--- start of ITEMS ---

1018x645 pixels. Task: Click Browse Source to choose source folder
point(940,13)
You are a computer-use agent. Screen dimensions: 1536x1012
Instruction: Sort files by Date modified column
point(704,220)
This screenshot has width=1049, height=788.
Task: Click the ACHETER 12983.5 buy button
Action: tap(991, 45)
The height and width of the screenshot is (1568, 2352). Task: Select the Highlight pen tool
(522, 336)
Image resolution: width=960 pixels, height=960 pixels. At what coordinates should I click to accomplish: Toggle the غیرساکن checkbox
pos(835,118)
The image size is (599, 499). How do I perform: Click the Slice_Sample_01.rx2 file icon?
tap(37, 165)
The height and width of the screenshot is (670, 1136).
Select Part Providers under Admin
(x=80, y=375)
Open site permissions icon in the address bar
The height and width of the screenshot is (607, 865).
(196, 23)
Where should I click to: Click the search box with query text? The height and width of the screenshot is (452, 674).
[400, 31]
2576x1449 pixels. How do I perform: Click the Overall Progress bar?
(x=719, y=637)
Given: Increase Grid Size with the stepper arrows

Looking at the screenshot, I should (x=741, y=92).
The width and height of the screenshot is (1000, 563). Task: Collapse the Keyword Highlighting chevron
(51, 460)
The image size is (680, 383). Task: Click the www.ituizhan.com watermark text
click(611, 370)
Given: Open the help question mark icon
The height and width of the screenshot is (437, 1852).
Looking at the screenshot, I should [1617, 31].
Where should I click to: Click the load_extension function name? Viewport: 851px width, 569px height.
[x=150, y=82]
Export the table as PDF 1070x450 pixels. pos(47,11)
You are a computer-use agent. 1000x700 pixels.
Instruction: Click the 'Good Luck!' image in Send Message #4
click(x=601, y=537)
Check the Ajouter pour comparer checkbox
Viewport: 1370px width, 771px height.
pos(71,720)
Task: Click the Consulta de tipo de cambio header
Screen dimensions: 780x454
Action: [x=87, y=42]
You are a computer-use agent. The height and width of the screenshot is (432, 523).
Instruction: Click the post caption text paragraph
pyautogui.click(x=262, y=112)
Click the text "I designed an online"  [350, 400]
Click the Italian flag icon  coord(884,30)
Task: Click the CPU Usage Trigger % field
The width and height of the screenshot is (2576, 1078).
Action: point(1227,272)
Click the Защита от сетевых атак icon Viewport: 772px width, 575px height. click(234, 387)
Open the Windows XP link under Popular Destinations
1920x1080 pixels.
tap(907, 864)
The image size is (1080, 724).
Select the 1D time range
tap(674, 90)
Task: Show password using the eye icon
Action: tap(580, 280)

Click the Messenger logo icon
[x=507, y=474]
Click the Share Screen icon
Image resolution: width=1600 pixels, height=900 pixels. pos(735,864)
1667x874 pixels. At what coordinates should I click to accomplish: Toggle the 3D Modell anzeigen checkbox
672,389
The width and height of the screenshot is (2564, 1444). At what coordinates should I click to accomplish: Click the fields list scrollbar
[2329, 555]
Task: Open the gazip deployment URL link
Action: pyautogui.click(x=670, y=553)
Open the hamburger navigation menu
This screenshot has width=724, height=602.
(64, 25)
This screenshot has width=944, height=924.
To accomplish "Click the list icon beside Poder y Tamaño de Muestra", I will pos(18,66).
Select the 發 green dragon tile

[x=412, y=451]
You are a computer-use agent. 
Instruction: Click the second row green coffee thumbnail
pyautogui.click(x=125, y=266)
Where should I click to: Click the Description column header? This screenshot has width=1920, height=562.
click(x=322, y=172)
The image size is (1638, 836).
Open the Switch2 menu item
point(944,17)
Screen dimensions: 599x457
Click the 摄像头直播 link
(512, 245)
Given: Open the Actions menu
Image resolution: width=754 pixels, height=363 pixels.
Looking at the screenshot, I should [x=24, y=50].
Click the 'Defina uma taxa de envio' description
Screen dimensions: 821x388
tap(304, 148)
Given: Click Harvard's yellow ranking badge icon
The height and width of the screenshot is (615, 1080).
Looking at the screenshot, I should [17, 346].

--- end of ITEMS ---

WHAT IS BEING ASKED: Rewrite the data above with every "computer-use agent" changed to "desktop assistant", leaving everything else unchanged.

RIGHT ANSWER:
1018x645 pixels. Task: Click Browse Source to choose source folder
point(940,13)
You are a desktop assistant. Screen dimensions: 1536x1012
Instruction: Sort files by Date modified column
point(704,220)
This screenshot has width=1049, height=788.
Task: Click the ACHETER 12983.5 buy button
Action: tap(991, 45)
The height and width of the screenshot is (1568, 2352). Task: Select the Highlight pen tool
(522, 336)
Image resolution: width=960 pixels, height=960 pixels. At what coordinates should I click to accomplish: Toggle the غیرساکن checkbox
pos(835,118)
The image size is (599, 499). How do I perform: Click the Slice_Sample_01.rx2 file icon?
tap(37, 165)
The height and width of the screenshot is (670, 1136).
Select Part Providers under Admin
(x=80, y=375)
Open site permissions icon in the address bar
The height and width of the screenshot is (607, 865).
(196, 23)
Where should I click to: Click the search box with query text? The height and width of the screenshot is (452, 674).
[400, 31]
2576x1449 pixels. How do I perform: Click the Overall Progress bar?
(x=719, y=637)
Given: Increase Grid Size with the stepper arrows

Looking at the screenshot, I should (x=741, y=92).
The width and height of the screenshot is (1000, 563). Task: Collapse the Keyword Highlighting chevron
(51, 460)
The image size is (680, 383). Task: Click the www.ituizhan.com watermark text
click(611, 370)
Given: Open the help question mark icon
The height and width of the screenshot is (437, 1852).
Looking at the screenshot, I should [1617, 31].
Where should I click to: Click the load_extension function name? Viewport: 851px width, 569px height.
[x=150, y=82]
Export the table as PDF 1070x450 pixels. pos(47,11)
You are a desktop assistant. 1000x700 pixels.
Instruction: Click the 'Good Luck!' image in Send Message #4
click(x=601, y=537)
Check the Ajouter pour comparer checkbox
Viewport: 1370px width, 771px height.
pos(71,720)
Task: Click the Consulta de tipo de cambio header
Screen dimensions: 780x454
Action: [x=87, y=42]
You are a desktop assistant. The height and width of the screenshot is (432, 523).
Instruction: Click the post caption text paragraph
pyautogui.click(x=262, y=112)
Click the text "I designed an online"  [350, 400]
Click the Italian flag icon  coord(884,30)
Task: Click the CPU Usage Trigger % field
The width and height of the screenshot is (2576, 1078).
Action: point(1227,272)
Click the Защита от сетевых атак icon Viewport: 772px width, 575px height. click(234, 387)
Open the Windows XP link under Popular Destinations
1920x1080 pixels.
tap(907, 864)
The image size is (1080, 724).
Select the 1D time range
tap(674, 90)
Task: Show password using the eye icon
Action: tap(580, 280)

Click the Messenger logo icon
[x=507, y=474]
Click the Share Screen icon
Image resolution: width=1600 pixels, height=900 pixels. pos(735,864)
1667x874 pixels. At what coordinates should I click to accomplish: Toggle the 3D Modell anzeigen checkbox
672,389
The width and height of the screenshot is (2564, 1444). At what coordinates should I click to accomplish: Click the fields list scrollbar
[2329, 555]
Task: Open the gazip deployment URL link
Action: pyautogui.click(x=670, y=553)
Open the hamburger navigation menu
This screenshot has width=724, height=602.
(64, 25)
This screenshot has width=944, height=924.
To accomplish "Click the list icon beside Poder y Tamaño de Muestra", I will pos(18,66).
Select the 發 green dragon tile

[x=412, y=451]
You are a desktop assistant. 
Instruction: Click the second row green coffee thumbnail
pyautogui.click(x=125, y=266)
Where should I click to: Click the Description column header? This screenshot has width=1920, height=562.
click(x=322, y=172)
The image size is (1638, 836).
Open the Switch2 menu item
point(944,17)
Screen dimensions: 599x457
Click the 摄像头直播 link
(512, 245)
Given: Open the Actions menu
Image resolution: width=754 pixels, height=363 pixels.
Looking at the screenshot, I should [x=24, y=50].
Click the 'Defina uma taxa de envio' description
Screen dimensions: 821x388
tap(304, 148)
Given: Click Harvard's yellow ranking badge icon
The height and width of the screenshot is (615, 1080).
Looking at the screenshot, I should [17, 346].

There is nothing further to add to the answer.